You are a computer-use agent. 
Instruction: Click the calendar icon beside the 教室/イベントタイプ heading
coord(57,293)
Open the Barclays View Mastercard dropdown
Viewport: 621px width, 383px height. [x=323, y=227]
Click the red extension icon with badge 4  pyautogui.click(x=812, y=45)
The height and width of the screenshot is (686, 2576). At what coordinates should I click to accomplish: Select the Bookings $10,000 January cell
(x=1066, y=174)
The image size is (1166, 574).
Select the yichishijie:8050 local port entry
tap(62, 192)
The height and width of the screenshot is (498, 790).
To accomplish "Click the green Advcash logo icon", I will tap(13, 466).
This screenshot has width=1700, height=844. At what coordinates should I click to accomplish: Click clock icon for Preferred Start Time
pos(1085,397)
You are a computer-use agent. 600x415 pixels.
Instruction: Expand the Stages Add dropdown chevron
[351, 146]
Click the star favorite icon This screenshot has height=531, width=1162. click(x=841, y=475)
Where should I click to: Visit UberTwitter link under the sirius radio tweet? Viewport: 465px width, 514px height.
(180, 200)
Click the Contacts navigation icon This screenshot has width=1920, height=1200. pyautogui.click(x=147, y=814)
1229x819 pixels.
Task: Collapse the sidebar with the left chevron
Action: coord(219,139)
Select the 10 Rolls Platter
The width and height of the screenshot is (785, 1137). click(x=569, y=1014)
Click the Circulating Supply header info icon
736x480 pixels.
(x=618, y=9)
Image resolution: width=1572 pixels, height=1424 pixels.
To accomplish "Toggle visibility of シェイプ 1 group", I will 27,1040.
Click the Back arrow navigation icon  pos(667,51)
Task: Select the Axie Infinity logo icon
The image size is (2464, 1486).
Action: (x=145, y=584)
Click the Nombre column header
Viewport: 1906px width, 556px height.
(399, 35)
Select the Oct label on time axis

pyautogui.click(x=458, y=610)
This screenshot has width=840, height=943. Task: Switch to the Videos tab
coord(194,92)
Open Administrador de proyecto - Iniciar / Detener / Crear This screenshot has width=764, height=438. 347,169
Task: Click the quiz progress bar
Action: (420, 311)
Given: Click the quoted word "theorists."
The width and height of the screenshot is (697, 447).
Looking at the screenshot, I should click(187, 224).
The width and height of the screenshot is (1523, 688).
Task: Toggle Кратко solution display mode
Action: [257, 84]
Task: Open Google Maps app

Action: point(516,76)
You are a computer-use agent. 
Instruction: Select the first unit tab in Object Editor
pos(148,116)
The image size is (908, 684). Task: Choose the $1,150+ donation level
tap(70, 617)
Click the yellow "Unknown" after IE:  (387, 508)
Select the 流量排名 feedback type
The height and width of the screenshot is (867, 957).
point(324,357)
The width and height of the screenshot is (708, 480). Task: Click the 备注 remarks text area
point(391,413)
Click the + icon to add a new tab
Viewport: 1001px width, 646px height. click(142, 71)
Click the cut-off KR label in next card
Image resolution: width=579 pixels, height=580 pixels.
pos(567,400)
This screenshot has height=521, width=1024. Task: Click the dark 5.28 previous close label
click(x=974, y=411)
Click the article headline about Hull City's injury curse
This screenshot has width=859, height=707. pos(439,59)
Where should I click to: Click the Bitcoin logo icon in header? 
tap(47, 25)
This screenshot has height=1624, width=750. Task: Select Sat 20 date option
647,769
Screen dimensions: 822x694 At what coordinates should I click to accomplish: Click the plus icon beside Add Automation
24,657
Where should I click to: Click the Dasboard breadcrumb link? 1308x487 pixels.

- **EXERCISE**: Filter the records down to the lines that contain the string "will", and copy those lines.

- **EXERCISE RESPONSE**:
To accomplish "Click the green Advcash logo icon", I will tap(13, 466).
To accomplish "Toggle visibility of シェイプ 1 group", I will 27,1040.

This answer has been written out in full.